Qui si innesta la seconda direttrice: la maggiore integrazione tra politiche del lavoro e politiche dell’istruzione/formazione, la cosiddetta education. Un attento programma di orientamento in cooperazione con le associazioni datoriali, un rafforzamento degli Its, la ripresa delle politiche per l’alternanza scuola-lavoro sono tutte azioni che Anpal deve gestire e promuovere, peraltro fondandosi su basi che già esistono e su positivi programmi svolti negli anni passati ma poi inspiegabilmente chiusi, quasi che il tema delle competenze e del capitale umano non fosse una priorità per il Paese. Oggi poi, con il possibile avvio del Fondo Competenze previsto nel cosiddetto DL Rilancio, Anpal potrà assumere un ruolo guida attuativo molto importante.

Una terza direttrice attiene alla gestione della ricollocazione in uscita dagli ammortizzatori sociali. L’esperienza dell’assegno di ricollocazione non è stata felice, occorre dirlo. Troppo complessa la macchina messa in moto, pochi i risultati ottenuti. Nondimeno, l’intuizione rimane attuale, particolarmente in una fase, come quella che si annuncia, nella quale è necessario diminuire il peso delle politiche passive e aumentare quello delle politiche attive.

È necessario, dunque, ripartendo dalla dote lombarda, promuovere uno strumento più semplice e immediato, combinandolo con le politiche di incentivazione per le assunzioni, eventualmente anche selettive. Una seconda sfera attiene alle politiche passive. Non deve sfuggire a nessuno che il ricorso alla cassa integrazione durerà ancora per molti mesi per molte imprese. Non è una prospettiva che deve fare paura se è vero, come riporta oggi l’ ultimo rapporto Fitch, che senza questo strumento nei Big Five europei la disoccupazione sarebbe di sette punti più alta. E non si tratta neppure di una scelta assistenzialista.

È Importante, dunque, anche nella prossima riforma, tenere attivo questo strumento, che deve essere reso più efficace nel suo utilizzo, ma non deve essere rivoluzionato nei suoi obiettivi e nella sua struttura. La riforma dovrà estenderne i principi di base, allargando la platea di copertura, riducendo la discrezionalità della deroga e disegnandone una gestione separata più condivisa dalle parti sociali e che unisca politiche passive con politiche attive. L’ipotesi che la gestione degli ammortizzatori confluisca in Anpal non deve essere un tabù. Anzi, servirebbe a meglio suddividere politiche del lavoro da politiche del welfare (previdenza, politiche sociali, assistenza). Sarebbe, peraltro, la finale attuazione del Jobs Act e del Libro bianco di Marco Biagi.

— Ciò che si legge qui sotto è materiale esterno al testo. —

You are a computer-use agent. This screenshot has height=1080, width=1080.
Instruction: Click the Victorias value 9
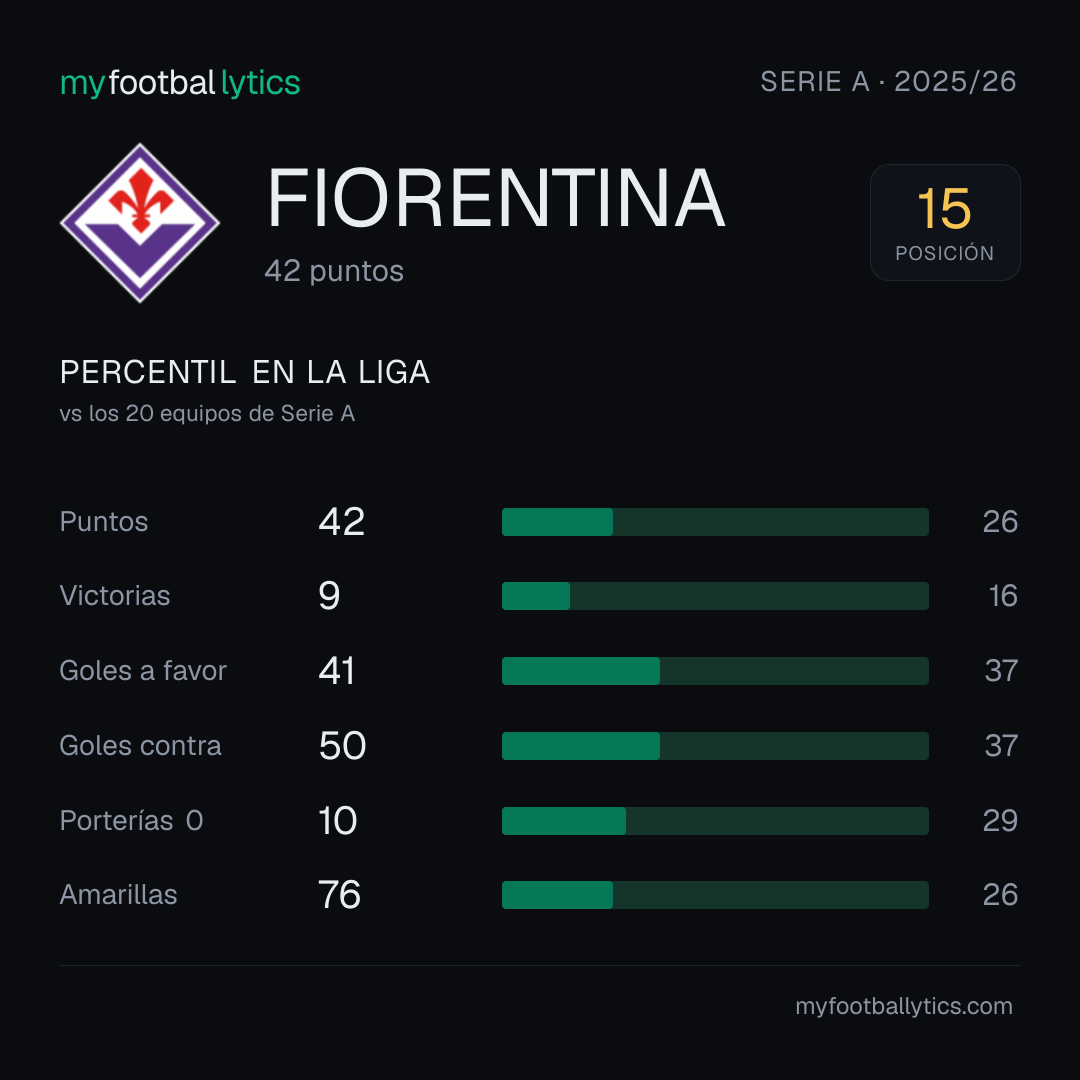coord(329,596)
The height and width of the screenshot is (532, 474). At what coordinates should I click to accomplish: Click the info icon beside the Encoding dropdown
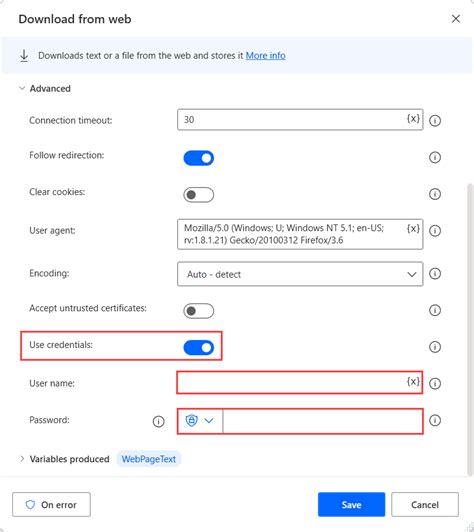[435, 273]
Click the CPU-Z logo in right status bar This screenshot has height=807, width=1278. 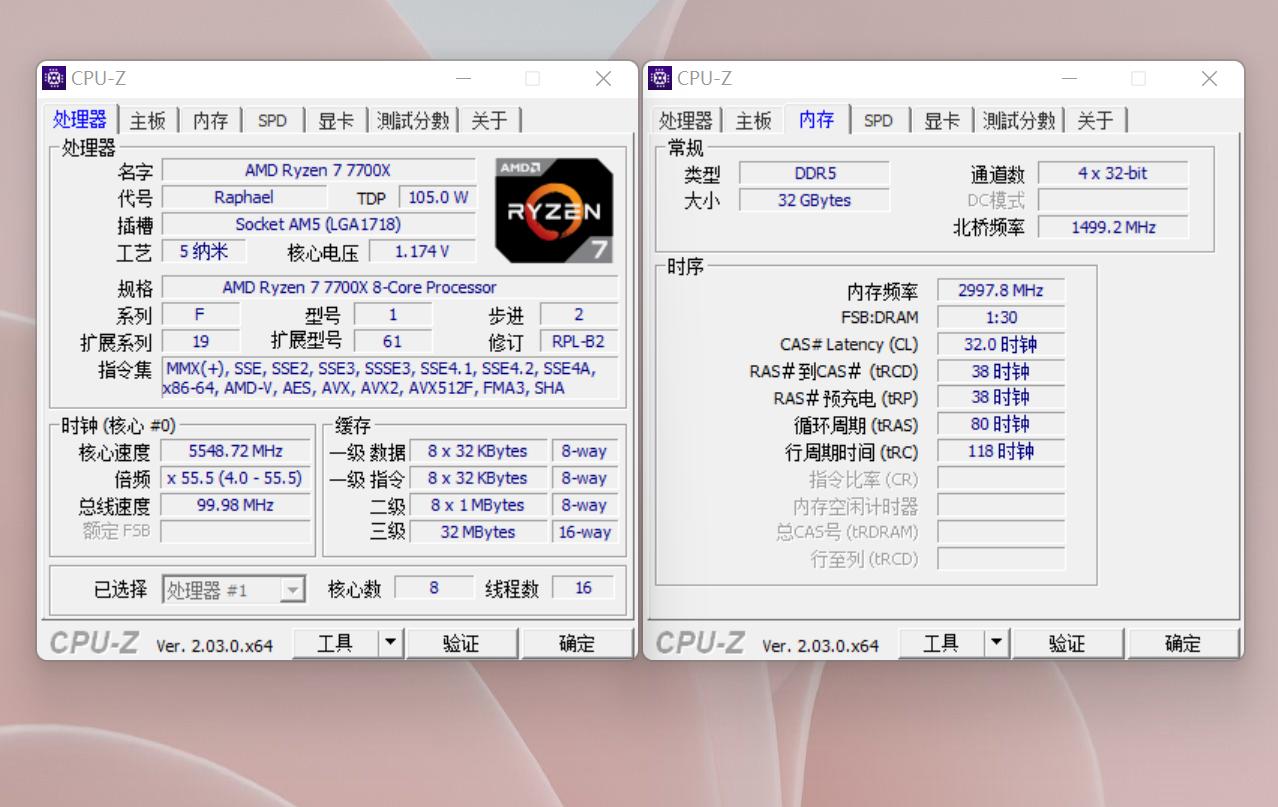pyautogui.click(x=700, y=643)
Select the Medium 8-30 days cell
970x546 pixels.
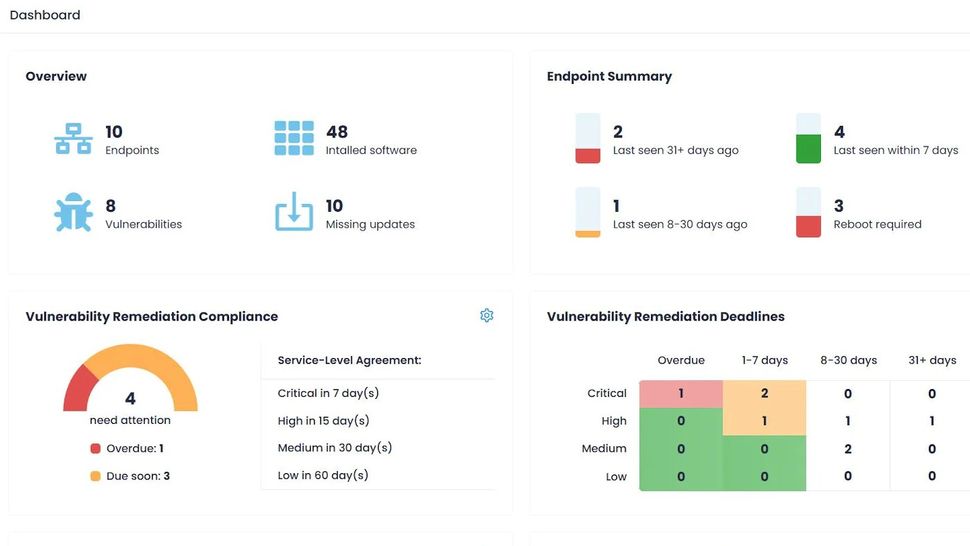pyautogui.click(x=847, y=449)
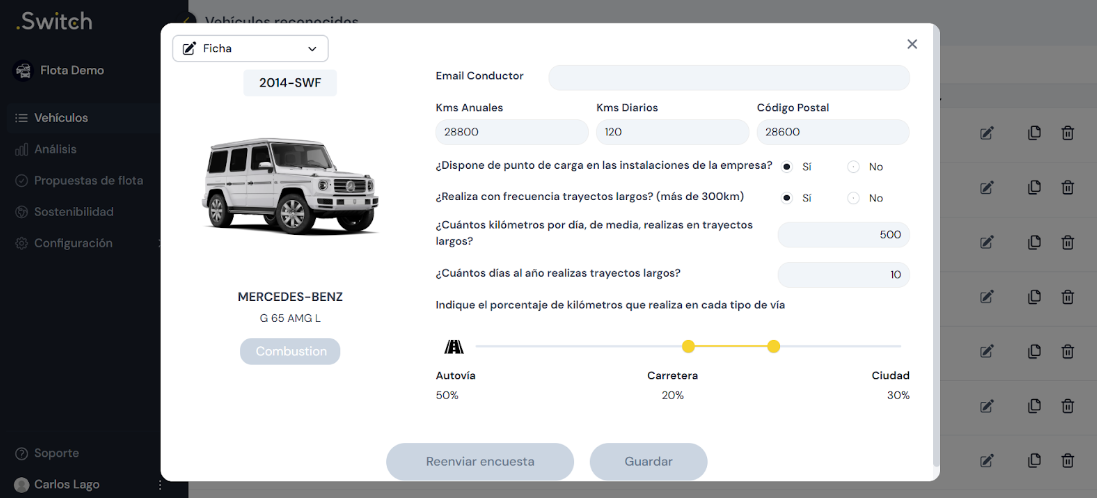
Task: Go to Propuestas de flota
Action: tap(88, 181)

L’agenda è sicuramente ambiziosa, ma le risorse finanziarie in arrivo sono significative. Se mettiamo insieme SURE e Recovery Fund, possono aiutare a finanziare l’inizio di robuste politiche del lavoro. È l’ennesima finestra di opportunità per riorganizzare le politiche del lavoro. Non vorrei fosse l’ennesima occasione sprecata dal sistema Italia.